From the entries below, copy exactly the lines from the one that contains "Go back with the Back button" through the one that contains "Given: Click the Wdf01000.sys file link", both included, and only those.

══ Supplied data

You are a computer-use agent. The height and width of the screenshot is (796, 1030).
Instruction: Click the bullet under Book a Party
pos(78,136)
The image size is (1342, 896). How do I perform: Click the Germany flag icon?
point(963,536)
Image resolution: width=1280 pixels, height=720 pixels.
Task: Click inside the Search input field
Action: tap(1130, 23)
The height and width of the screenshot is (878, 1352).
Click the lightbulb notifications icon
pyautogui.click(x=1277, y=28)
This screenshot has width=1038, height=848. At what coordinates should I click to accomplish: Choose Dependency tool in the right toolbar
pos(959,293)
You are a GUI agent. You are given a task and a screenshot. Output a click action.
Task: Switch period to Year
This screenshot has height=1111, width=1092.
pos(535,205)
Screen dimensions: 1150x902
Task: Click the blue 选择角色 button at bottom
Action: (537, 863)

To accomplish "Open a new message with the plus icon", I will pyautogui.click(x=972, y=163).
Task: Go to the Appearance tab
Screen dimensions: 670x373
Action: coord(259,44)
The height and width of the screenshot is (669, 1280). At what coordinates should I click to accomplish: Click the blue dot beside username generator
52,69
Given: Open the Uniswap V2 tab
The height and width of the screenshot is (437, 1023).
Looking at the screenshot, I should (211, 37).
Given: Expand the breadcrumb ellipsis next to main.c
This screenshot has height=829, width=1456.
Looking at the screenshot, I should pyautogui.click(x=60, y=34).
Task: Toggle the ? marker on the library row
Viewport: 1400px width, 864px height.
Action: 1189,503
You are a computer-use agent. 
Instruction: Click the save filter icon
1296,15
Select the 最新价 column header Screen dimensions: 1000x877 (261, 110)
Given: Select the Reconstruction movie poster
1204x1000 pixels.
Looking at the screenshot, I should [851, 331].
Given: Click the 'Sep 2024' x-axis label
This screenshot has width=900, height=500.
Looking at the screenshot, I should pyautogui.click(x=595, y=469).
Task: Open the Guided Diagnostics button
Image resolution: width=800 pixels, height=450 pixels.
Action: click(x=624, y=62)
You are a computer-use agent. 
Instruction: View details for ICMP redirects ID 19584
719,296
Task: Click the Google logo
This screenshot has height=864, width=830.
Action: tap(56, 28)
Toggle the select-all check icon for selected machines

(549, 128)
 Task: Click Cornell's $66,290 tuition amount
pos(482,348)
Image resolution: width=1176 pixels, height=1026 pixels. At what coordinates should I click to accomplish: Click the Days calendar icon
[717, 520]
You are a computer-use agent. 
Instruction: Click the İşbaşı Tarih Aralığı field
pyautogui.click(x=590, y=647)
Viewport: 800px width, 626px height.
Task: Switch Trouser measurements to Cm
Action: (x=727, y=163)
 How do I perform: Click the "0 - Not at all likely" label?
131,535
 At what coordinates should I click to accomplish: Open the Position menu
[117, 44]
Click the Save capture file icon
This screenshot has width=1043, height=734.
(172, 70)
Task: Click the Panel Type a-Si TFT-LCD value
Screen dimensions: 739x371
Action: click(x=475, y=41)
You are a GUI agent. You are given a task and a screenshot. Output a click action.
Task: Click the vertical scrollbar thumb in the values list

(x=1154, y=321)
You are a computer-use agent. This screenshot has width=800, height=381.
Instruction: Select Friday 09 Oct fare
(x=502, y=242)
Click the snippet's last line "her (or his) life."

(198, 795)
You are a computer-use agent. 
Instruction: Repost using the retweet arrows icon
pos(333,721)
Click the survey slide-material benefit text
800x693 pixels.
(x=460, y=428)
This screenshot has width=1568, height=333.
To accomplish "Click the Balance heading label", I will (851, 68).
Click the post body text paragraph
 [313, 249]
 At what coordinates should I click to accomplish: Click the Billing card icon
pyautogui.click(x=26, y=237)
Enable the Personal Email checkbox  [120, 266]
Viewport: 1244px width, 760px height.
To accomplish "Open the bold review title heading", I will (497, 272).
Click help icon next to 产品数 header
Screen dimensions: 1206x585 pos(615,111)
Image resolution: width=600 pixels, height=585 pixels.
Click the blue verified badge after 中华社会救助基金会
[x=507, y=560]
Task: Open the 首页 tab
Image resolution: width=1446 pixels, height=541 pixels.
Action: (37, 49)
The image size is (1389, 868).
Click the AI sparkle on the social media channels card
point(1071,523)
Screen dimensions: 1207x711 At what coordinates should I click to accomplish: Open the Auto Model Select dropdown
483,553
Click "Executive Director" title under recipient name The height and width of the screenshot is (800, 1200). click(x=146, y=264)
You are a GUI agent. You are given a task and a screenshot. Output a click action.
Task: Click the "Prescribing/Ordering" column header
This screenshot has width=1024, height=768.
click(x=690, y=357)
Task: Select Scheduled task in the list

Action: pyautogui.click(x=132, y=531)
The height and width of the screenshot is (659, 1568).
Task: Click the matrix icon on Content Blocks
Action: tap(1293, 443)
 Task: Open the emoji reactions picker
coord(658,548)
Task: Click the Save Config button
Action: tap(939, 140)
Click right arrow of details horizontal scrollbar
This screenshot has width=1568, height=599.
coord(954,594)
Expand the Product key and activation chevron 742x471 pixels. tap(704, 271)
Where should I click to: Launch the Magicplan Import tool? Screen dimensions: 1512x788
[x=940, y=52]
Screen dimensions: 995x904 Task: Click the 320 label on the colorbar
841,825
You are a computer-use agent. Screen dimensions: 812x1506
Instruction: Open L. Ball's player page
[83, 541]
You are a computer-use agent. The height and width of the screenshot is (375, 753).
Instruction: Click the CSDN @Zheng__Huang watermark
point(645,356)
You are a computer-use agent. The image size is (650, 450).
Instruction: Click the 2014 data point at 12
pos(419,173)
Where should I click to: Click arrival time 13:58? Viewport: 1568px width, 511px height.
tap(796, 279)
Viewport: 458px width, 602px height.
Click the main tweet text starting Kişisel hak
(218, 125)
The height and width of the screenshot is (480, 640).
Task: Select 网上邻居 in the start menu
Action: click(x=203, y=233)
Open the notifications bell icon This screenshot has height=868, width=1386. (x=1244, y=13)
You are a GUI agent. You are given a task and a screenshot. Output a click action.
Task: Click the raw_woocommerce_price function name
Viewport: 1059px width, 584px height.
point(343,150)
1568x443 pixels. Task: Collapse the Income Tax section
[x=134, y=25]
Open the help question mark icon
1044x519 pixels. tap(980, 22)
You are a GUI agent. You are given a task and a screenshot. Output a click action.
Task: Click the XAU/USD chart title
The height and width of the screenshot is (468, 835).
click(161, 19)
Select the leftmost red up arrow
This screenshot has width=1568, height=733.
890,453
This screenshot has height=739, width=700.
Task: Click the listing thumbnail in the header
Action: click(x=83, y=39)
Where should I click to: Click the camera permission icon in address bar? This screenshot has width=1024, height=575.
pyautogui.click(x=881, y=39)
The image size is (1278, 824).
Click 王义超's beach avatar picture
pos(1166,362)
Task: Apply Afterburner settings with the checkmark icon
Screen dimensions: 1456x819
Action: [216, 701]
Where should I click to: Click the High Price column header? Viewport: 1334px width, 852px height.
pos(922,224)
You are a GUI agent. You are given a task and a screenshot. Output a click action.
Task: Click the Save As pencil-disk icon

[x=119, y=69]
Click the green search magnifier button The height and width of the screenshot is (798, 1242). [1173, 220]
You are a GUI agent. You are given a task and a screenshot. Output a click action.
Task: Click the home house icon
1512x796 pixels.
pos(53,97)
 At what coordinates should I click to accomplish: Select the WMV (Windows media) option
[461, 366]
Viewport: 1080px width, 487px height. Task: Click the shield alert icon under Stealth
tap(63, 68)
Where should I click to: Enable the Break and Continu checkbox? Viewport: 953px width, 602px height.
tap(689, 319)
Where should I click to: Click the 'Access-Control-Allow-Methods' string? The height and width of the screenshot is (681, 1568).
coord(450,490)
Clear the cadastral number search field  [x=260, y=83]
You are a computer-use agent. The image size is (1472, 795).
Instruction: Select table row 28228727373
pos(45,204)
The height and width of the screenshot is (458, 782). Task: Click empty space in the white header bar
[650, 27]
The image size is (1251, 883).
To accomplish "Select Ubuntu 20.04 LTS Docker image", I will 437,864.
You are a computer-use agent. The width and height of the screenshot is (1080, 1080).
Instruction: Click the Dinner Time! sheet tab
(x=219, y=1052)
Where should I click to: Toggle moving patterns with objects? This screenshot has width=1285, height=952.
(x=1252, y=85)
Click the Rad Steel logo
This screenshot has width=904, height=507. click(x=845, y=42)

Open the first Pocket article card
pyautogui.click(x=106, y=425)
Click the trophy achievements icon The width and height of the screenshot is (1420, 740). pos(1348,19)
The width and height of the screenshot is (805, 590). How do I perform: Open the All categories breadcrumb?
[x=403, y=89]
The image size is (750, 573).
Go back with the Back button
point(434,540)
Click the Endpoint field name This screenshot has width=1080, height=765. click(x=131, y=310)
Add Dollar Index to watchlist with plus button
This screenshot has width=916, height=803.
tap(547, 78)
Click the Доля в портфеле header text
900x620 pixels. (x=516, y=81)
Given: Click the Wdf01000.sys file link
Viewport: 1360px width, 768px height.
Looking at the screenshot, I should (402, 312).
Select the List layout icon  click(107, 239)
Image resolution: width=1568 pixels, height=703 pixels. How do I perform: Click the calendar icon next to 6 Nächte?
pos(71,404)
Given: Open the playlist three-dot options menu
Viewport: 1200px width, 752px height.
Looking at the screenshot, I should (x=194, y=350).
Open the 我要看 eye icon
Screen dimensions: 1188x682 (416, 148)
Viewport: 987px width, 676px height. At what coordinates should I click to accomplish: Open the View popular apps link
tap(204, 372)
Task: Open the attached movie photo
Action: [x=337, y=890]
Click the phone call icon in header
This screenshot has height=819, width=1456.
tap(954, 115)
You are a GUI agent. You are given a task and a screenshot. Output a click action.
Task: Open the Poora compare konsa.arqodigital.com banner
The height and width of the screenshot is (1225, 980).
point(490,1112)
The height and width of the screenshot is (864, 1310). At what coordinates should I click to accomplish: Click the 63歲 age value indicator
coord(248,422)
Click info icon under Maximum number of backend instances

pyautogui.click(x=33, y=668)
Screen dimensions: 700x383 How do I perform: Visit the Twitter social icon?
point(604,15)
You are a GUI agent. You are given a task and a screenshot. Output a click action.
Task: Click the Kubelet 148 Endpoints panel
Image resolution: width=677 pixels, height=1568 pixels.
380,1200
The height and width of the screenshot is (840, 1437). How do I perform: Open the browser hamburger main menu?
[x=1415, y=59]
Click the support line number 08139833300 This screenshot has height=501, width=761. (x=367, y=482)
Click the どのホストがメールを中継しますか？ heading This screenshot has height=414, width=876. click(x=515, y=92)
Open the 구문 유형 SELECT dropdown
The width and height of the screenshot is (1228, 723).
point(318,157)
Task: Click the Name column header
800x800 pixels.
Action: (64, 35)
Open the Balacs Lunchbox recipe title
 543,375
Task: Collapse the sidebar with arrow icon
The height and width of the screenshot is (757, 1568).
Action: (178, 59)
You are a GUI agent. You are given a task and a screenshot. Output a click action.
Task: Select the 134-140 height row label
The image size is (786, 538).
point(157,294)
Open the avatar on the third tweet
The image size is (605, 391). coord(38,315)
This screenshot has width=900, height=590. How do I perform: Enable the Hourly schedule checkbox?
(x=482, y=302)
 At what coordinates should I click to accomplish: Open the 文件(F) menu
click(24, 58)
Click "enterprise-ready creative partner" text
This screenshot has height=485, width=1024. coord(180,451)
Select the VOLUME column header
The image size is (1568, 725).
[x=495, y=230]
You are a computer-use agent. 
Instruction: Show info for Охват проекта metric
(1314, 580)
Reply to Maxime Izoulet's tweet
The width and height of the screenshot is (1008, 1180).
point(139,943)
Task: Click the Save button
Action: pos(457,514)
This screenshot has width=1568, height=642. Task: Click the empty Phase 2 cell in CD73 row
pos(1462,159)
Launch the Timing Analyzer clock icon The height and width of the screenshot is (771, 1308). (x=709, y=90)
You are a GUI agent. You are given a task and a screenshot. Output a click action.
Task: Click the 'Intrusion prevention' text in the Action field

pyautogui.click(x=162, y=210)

════

#### [Response to this task]
Go back with the Back button
point(434,540)
Click the Endpoint field name This screenshot has width=1080, height=765. click(x=131, y=310)
Add Dollar Index to watchlist with plus button
This screenshot has width=916, height=803.
tap(547, 78)
Click the Доля в портфеле header text
900x620 pixels. (x=516, y=81)
Given: Click the Wdf01000.sys file link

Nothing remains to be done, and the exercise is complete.